Awesome

Kaggle Freesound Audio Tagging 2019 Competition

:medal_sports:

spectrogram of https://freesound.org/people/envirOmaniac2/sounds/376452

This is Eric BOUTEILLON's proposed solution for Kaggle Freesound Audio Tagging 2019 Competition and DCASE 2019 Task 2.

Table of Content

Kaggle Freesound Audio Tagging 2019 Competition

Indicators :+1: were added to sections containing major contributions from the author.

Motivation of this repository

This repository presents a semi-supervised warm-up pipeline used to create an efficient audio tagging system as well as a novel data augmentation technique for multi-labels audio tagging named by the author SpecMix.

These new techniques were applied to our submitted audio tagging system to the Kaggle Freesound Audio Tagging 2019 challenge carried out within the DCASE 2019 Task 2 challenge [3]. Purpose of this challenge consist of predicting the audio labels for every test clips using machine learning techniques trained on a small amount of reliable, manually-labeled data, and a larger quantity of noisy web audio data in a multi-label audio tagging task with a large vocabulary setting.

TL;DR - give me code!

Provided Jupyter notebooks result in a lwlrap of .738 in public leaderboard, that is to say 12th position in this competition.

You can also find resulting weights of CNN-model-1 and VGG-16 training in a public kaggle dataset. Note I am no longer using git-lfs to store weights due to quota issues.

Installation

This competition required to performed inference in a Kaggle kernel without change in its configuration. So it was important to use same version of pytorch and fastai as the Kaggle kernel configuration during the competition to be able to load locally generated CNN weights.
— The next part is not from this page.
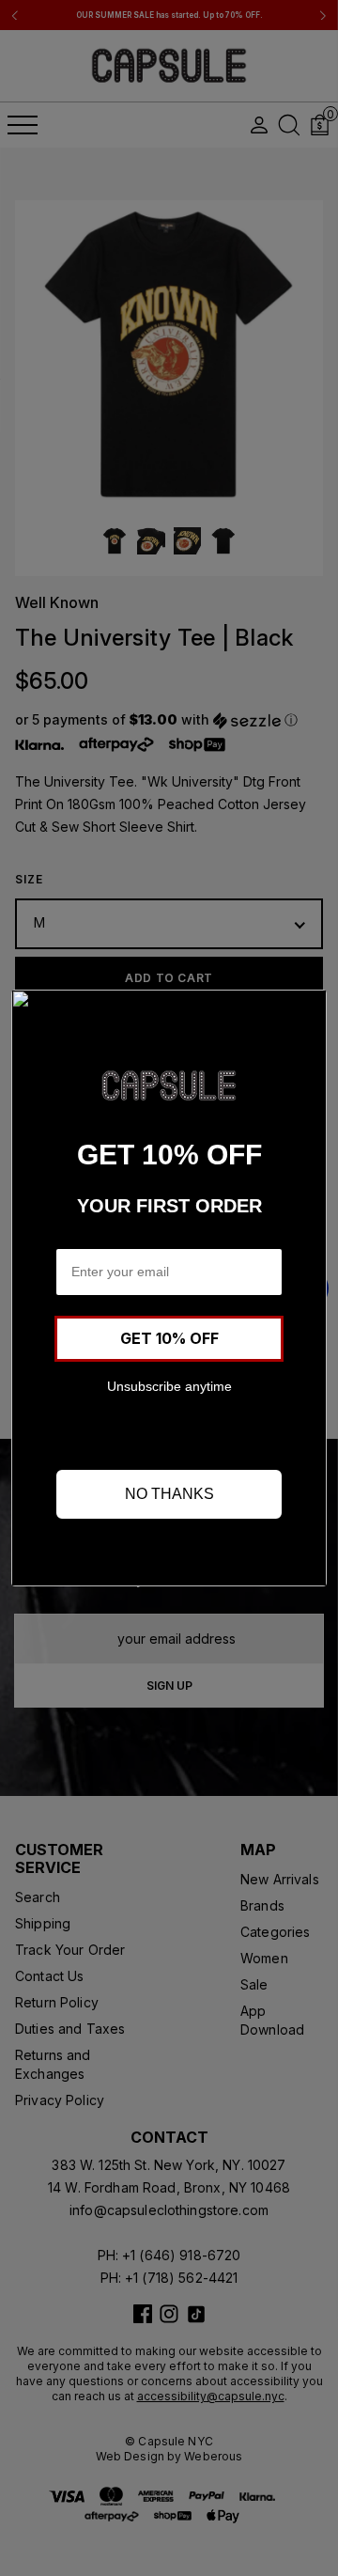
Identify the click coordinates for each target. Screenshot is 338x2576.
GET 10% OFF (169, 1338)
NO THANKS (169, 1494)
So it is important to use pytorch 1.0.1 and fastai 1.0.51.

Installation method 1 - Identical to author

To get same configuration as my local system, here are the steps, tested on GNU Linux Ubuntu 18.04.2 LTS:

Clone this repository

git clone https://github.com/ebouteillon/freesound-audio-tagging-2019.git

Install anaconda3
Type in a linux terminal:

conda create --name freesound --file spec-file.txt

You are ready to go!

Note: My configuration has CUDA 10 installed, so you may have to adapt version of pytorch and cudatoolkit to your own configuration in the spec-file.txt.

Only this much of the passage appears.